Exercise material: Begin
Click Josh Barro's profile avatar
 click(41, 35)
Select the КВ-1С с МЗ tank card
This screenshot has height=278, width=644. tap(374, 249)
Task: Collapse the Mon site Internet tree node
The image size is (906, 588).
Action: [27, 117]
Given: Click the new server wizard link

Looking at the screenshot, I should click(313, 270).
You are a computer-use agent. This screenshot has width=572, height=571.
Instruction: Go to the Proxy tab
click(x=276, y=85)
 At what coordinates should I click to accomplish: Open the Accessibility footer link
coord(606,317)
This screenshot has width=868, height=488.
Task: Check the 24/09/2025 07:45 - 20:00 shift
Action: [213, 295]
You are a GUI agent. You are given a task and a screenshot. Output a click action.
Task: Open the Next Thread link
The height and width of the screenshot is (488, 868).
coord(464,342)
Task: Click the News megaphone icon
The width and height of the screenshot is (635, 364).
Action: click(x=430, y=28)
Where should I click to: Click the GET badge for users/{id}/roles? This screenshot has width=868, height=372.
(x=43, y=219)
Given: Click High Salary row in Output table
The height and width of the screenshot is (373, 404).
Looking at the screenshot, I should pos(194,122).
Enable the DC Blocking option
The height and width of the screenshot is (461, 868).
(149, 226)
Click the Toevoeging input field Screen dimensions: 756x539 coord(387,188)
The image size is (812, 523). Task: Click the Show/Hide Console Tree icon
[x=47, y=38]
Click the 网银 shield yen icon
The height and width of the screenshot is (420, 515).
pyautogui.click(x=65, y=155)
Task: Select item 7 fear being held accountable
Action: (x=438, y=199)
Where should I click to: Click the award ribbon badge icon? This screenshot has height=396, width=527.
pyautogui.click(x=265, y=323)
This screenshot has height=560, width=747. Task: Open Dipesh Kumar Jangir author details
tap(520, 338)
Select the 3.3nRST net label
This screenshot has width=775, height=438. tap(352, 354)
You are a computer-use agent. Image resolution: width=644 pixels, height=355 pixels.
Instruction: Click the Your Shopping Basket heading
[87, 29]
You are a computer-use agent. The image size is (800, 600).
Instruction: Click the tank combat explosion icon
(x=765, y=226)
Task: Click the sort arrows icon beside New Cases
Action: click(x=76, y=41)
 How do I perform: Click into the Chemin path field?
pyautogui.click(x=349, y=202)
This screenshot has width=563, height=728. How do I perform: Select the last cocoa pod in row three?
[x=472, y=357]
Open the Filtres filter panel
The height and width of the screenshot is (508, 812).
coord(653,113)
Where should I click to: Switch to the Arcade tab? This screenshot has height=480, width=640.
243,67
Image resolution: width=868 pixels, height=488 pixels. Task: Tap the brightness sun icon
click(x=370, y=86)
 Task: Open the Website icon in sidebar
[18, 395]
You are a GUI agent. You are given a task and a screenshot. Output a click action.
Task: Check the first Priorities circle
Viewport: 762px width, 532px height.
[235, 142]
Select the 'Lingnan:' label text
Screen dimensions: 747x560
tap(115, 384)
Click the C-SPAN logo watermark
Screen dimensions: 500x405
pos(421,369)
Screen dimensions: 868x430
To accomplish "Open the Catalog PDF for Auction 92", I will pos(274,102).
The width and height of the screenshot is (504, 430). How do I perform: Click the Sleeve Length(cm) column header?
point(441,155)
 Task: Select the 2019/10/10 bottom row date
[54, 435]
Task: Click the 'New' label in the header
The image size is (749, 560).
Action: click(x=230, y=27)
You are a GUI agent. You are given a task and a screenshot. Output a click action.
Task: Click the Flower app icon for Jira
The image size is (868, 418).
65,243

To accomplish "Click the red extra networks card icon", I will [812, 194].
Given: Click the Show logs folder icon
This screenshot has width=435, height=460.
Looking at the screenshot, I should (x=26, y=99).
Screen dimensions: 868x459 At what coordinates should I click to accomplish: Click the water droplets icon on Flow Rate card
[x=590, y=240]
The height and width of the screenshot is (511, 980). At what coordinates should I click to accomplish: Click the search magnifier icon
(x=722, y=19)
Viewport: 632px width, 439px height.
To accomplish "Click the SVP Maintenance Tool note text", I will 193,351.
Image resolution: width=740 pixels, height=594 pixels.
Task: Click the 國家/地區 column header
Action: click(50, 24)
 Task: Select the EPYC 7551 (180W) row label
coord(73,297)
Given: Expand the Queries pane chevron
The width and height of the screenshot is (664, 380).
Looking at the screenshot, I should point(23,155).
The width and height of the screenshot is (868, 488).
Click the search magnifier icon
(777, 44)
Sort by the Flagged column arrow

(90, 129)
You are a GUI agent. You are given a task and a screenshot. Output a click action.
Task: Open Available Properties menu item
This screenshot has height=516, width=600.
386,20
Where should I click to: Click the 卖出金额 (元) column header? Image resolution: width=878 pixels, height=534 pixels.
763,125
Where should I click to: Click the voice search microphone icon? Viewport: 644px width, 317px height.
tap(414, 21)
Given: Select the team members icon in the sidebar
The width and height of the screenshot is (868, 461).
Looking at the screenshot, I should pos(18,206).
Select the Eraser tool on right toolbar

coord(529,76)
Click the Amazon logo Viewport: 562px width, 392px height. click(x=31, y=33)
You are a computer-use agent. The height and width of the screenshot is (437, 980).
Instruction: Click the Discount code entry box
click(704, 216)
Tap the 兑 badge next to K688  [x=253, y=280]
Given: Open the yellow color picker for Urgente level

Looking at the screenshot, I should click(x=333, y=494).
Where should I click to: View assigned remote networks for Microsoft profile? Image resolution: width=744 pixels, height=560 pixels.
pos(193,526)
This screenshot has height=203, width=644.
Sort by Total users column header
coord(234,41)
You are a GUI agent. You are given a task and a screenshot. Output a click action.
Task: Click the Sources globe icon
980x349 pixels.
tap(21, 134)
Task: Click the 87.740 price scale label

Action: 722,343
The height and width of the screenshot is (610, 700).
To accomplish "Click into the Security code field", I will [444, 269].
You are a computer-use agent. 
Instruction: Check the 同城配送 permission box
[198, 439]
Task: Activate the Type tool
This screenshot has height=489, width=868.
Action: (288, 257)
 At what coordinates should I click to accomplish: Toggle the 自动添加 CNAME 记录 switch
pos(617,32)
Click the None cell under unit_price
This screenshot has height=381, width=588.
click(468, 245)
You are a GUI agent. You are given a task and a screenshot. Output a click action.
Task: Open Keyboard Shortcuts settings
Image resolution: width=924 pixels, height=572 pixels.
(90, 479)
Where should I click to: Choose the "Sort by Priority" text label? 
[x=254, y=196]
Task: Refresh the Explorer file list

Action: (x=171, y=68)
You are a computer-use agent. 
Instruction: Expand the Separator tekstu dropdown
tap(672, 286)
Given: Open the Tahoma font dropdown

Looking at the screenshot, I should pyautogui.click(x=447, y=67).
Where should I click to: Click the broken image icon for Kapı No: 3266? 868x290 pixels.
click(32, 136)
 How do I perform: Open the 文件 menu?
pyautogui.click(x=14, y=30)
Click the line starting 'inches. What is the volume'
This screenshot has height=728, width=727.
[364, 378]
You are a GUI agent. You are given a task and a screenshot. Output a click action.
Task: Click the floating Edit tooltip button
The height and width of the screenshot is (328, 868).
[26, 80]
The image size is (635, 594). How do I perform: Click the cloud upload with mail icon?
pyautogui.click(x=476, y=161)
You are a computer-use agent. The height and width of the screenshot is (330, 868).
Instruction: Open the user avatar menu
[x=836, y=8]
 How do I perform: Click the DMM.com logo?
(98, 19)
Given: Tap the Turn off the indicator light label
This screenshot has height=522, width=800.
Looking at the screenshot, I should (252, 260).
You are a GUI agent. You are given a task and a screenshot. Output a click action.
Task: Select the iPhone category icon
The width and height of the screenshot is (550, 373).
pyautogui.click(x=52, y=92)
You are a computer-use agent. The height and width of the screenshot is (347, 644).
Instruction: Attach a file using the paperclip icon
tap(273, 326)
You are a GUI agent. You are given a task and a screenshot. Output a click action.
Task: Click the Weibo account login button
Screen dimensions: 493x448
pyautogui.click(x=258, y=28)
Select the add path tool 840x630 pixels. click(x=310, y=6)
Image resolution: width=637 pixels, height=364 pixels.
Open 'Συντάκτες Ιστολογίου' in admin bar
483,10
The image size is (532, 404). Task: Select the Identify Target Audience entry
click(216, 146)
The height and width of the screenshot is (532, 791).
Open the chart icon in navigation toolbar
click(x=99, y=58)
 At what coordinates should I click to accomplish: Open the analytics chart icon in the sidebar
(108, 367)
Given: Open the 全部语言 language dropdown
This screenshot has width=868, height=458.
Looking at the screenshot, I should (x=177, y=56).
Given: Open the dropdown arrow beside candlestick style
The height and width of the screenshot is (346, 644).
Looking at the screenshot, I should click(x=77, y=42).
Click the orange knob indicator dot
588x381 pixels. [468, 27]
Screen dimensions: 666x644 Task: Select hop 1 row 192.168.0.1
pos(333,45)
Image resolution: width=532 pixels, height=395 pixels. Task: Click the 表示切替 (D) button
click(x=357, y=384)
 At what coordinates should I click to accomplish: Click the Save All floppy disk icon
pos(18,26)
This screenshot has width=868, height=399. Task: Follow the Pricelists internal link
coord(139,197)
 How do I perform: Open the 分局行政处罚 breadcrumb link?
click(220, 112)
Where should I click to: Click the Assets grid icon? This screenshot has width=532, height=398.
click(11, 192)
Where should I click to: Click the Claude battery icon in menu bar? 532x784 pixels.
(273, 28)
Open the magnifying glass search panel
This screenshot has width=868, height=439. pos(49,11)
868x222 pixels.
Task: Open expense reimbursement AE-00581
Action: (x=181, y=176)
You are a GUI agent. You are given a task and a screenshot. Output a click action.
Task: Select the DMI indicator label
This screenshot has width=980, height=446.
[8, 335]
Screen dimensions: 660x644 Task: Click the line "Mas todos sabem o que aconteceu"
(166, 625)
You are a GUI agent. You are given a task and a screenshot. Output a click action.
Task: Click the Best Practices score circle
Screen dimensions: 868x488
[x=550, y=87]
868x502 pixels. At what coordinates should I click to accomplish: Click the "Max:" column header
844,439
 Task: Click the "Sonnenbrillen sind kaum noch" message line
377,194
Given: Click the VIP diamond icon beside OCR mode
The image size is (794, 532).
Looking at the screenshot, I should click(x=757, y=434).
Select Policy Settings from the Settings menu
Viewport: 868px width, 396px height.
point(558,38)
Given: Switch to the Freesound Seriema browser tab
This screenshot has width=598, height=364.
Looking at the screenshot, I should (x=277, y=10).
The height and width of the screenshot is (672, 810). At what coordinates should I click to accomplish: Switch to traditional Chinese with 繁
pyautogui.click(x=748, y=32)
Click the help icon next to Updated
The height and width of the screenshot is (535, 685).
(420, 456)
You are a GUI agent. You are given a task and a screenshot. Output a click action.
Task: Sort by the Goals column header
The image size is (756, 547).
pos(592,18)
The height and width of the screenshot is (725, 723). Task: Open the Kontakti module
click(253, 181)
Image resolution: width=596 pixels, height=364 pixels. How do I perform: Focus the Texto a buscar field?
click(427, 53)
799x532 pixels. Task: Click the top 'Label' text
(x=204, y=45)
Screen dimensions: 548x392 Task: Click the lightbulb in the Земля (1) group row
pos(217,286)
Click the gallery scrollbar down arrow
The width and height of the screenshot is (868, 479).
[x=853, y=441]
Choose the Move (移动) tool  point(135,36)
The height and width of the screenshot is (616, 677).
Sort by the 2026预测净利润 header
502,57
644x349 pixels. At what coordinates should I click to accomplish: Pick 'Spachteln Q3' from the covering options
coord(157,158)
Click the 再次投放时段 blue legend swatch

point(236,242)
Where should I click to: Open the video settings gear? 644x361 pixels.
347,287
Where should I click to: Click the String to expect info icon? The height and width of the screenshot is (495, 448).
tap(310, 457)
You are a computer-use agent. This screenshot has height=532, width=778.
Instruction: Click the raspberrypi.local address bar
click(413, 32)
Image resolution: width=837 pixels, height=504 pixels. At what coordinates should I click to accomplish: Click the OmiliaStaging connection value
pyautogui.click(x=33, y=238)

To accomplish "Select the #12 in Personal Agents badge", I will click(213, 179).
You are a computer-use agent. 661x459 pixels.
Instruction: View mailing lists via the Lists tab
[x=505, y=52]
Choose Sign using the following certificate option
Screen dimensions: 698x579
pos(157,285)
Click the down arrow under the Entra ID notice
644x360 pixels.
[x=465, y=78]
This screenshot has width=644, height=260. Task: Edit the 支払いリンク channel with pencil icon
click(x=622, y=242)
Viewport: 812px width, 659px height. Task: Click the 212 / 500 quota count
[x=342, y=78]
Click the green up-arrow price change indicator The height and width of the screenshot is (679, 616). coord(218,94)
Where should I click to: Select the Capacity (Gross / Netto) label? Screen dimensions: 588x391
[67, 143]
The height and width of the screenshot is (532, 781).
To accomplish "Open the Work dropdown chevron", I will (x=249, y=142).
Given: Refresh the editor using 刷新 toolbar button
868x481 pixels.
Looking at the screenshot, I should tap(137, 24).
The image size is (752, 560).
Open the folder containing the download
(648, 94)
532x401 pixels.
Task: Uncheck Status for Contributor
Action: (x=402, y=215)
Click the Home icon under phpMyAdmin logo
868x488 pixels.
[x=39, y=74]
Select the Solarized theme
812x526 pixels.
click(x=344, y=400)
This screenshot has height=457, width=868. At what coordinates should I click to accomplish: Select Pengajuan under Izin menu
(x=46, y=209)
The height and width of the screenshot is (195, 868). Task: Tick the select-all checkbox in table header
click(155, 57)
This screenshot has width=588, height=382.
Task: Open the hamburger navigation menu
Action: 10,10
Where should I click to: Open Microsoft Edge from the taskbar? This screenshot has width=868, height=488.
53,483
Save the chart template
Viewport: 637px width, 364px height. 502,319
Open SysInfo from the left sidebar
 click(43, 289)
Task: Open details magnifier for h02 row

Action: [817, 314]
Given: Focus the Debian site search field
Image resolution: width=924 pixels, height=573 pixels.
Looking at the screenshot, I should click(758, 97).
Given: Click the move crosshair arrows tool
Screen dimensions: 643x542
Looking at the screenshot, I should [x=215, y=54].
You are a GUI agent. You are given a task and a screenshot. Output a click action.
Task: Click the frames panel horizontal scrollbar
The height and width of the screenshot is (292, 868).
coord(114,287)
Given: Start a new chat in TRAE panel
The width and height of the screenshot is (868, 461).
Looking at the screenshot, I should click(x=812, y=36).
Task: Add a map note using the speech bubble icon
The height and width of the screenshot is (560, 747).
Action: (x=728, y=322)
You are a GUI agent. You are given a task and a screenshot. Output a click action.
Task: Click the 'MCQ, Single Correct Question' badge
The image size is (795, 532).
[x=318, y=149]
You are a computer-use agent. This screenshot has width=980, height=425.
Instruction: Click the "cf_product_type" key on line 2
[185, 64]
Exercise material: End
* Problem description
Print only the lines from the one with "Screen dimensions: 643x542" to the end of the records, both included.

* Solution for this task
Screen dimensions: 643x542
Looking at the screenshot, I should [x=215, y=54].
You are a GUI agent. You are given a task and a screenshot. Output a click action.
Task: Click the frames panel horizontal scrollbar
The height and width of the screenshot is (292, 868).
coord(114,287)
Given: Start a new chat in TRAE panel
The width and height of the screenshot is (868, 461).
Looking at the screenshot, I should click(x=812, y=36).
Task: Add a map note using the speech bubble icon
The height and width of the screenshot is (560, 747).
Action: (x=728, y=322)
You are a GUI agent. You are given a task and a screenshot. Output a click action.
Task: Click the 'MCQ, Single Correct Question' badge
The image size is (795, 532).
[x=318, y=149]
You are a computer-use agent. This screenshot has width=980, height=425.
Instruction: Click the "cf_product_type" key on line 2
[185, 64]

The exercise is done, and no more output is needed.